- [TASK DIRECTIONS]
Could you quote, word for word, the lines running from the one containing "This screenshot has height=689, width=1024." through the one containing "will (65, 365).", both ends included, and nothing else?

* * *

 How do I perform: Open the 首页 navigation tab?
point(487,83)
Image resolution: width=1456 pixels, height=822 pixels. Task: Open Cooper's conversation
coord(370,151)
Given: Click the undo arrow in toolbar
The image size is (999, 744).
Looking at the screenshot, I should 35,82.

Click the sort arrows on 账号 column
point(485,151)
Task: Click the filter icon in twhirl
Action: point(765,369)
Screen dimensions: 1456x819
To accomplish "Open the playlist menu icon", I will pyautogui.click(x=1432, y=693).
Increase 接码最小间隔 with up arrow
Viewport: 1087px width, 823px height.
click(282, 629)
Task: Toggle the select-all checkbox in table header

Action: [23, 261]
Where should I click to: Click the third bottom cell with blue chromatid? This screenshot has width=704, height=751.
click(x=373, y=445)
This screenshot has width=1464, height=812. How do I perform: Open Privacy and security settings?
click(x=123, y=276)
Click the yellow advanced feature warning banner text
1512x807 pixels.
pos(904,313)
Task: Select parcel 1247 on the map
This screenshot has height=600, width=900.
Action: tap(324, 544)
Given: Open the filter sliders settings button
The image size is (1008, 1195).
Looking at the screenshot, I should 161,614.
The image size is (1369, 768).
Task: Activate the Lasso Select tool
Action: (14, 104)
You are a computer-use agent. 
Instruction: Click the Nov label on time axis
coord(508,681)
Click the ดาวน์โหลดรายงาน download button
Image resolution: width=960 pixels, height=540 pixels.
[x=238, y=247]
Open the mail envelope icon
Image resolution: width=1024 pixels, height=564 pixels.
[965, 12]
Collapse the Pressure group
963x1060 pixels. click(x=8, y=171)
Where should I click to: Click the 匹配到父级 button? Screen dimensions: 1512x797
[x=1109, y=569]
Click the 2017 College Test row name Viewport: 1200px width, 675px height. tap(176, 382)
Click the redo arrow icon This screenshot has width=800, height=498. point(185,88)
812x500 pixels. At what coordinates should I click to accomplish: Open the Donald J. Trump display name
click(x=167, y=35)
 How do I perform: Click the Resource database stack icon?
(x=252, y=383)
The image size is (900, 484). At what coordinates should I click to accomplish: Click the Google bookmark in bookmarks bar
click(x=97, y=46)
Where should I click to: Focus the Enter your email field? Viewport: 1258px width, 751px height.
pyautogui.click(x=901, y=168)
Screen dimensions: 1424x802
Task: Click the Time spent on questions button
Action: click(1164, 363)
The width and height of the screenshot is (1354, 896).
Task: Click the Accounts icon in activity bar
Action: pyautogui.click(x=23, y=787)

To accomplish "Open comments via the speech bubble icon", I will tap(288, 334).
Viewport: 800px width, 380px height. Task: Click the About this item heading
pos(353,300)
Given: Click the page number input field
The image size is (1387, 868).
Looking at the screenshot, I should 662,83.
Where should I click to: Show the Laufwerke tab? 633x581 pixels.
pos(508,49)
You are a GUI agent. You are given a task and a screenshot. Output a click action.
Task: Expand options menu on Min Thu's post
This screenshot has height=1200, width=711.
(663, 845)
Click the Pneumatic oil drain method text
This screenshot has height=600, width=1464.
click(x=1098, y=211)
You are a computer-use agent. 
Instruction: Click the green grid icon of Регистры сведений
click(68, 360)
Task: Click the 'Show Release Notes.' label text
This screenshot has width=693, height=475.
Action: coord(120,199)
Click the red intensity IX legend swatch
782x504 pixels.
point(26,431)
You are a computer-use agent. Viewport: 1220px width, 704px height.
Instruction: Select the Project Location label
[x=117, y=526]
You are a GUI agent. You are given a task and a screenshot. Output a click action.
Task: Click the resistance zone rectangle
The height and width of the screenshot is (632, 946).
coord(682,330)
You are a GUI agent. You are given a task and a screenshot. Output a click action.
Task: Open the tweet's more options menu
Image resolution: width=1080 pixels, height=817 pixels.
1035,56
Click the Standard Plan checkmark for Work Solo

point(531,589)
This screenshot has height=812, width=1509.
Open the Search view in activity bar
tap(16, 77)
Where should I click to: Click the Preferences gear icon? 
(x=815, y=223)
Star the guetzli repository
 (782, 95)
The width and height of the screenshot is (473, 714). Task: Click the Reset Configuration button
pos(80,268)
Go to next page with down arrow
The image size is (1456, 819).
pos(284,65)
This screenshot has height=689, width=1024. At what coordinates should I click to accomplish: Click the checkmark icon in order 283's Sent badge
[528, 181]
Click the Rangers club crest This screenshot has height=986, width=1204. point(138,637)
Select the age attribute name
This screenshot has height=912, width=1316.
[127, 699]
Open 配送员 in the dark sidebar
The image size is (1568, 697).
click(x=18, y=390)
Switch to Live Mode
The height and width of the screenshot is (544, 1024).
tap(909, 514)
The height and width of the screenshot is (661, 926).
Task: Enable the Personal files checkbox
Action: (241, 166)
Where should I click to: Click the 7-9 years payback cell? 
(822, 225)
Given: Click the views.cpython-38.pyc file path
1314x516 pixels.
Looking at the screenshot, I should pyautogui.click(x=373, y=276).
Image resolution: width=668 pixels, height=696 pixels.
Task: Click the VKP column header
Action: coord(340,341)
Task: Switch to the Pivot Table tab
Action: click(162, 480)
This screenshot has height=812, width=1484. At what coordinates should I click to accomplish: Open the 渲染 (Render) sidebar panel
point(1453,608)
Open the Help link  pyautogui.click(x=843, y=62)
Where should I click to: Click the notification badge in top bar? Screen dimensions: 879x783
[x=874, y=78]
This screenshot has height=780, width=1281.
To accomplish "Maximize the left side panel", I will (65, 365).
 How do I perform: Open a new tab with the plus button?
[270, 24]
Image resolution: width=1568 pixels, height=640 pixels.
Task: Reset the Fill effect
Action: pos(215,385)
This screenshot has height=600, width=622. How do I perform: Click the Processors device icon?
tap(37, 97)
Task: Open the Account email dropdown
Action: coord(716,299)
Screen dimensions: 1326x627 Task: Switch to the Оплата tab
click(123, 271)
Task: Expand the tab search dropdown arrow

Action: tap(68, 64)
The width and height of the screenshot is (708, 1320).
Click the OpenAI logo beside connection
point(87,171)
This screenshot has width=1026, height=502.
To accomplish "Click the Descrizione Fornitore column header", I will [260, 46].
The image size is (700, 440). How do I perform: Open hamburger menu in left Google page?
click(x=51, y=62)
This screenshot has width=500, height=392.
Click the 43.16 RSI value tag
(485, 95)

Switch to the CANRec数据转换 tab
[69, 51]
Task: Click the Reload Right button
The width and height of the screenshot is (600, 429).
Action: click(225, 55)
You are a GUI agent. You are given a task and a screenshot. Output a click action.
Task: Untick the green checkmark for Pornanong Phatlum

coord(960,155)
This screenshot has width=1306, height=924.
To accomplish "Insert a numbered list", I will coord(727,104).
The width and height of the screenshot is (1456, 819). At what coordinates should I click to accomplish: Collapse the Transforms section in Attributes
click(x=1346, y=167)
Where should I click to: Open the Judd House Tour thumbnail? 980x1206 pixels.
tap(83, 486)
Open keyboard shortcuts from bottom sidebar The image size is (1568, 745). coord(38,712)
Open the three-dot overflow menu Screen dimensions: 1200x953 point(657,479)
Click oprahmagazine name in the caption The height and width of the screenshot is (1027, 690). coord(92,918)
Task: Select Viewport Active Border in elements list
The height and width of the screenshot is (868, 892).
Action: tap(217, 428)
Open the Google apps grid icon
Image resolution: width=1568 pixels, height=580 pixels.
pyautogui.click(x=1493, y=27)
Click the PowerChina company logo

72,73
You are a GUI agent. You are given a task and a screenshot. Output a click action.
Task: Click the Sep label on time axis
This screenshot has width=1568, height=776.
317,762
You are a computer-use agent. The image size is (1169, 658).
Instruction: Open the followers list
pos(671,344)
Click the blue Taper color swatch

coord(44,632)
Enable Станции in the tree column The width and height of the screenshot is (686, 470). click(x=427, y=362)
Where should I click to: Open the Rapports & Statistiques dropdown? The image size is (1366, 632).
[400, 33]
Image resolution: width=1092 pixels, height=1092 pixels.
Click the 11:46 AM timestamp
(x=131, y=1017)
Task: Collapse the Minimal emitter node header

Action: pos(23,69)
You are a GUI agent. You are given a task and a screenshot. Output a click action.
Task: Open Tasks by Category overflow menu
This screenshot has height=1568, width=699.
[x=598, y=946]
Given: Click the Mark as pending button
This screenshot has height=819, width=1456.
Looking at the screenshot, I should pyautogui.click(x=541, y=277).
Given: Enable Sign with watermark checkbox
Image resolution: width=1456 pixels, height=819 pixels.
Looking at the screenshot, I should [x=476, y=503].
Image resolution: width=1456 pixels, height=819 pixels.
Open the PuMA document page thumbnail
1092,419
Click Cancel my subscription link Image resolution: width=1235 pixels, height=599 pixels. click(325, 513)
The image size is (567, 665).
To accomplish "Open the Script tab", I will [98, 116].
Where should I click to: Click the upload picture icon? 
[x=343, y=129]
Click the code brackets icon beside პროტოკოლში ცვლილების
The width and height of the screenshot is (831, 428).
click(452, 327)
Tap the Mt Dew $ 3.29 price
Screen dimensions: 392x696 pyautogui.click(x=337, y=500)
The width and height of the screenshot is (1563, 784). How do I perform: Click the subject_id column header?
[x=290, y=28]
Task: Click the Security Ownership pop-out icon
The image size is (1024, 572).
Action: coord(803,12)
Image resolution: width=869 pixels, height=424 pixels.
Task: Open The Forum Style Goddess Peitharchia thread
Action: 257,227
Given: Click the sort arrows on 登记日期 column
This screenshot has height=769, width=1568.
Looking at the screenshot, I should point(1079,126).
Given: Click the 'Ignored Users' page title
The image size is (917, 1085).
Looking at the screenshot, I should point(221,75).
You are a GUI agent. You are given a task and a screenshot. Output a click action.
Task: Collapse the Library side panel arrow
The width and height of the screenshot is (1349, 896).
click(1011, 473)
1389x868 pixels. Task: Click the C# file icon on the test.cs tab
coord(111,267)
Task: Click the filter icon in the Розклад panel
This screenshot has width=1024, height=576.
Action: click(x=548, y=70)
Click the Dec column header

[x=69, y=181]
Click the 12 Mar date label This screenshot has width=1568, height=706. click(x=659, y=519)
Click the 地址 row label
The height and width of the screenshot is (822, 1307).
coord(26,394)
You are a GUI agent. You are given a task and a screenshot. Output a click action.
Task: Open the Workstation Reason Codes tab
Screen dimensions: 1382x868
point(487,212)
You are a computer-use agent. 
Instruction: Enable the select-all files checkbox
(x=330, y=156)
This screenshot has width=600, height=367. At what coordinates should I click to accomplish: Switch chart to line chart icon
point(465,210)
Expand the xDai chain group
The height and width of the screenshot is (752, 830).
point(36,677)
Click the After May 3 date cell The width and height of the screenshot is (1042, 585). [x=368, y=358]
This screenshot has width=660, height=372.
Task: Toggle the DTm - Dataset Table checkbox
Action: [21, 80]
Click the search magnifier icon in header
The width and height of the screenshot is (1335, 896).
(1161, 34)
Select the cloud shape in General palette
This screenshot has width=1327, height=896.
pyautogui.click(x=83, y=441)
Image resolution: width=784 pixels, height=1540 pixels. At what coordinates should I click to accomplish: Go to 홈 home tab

* * *

- [EXPECTED ANSWER]
This screenshot has height=689, width=1024. At what coordinates should I click to accomplish: Click the checkmark icon in order 283's Sent badge
[528, 181]
Click the Rangers club crest This screenshot has height=986, width=1204. point(138,637)
Select the age attribute name
This screenshot has height=912, width=1316.
[127, 699]
Open 配送员 in the dark sidebar
The image size is (1568, 697).
click(x=18, y=390)
Switch to Live Mode
The height and width of the screenshot is (544, 1024).
tap(909, 514)
The height and width of the screenshot is (661, 926).
Task: Enable the Personal files checkbox
Action: (241, 166)
Where should I click to: Click the 7-9 years payback cell? 
(822, 225)
Given: Click the views.cpython-38.pyc file path
1314x516 pixels.
Looking at the screenshot, I should pyautogui.click(x=373, y=276).
Image resolution: width=668 pixels, height=696 pixels.
Task: Click the VKP column header
Action: coord(340,341)
Task: Switch to the Pivot Table tab
Action: click(162, 480)
This screenshot has height=812, width=1484. At what coordinates should I click to accomplish: Open the 渲染 (Render) sidebar panel
point(1453,608)
Open the Help link  pyautogui.click(x=843, y=62)
Where should I click to: Click the notification badge in top bar? Screen dimensions: 879x783
[x=874, y=78]
This screenshot has height=780, width=1281.
To accomplish "Maximize the left side panel", I will (65, 365).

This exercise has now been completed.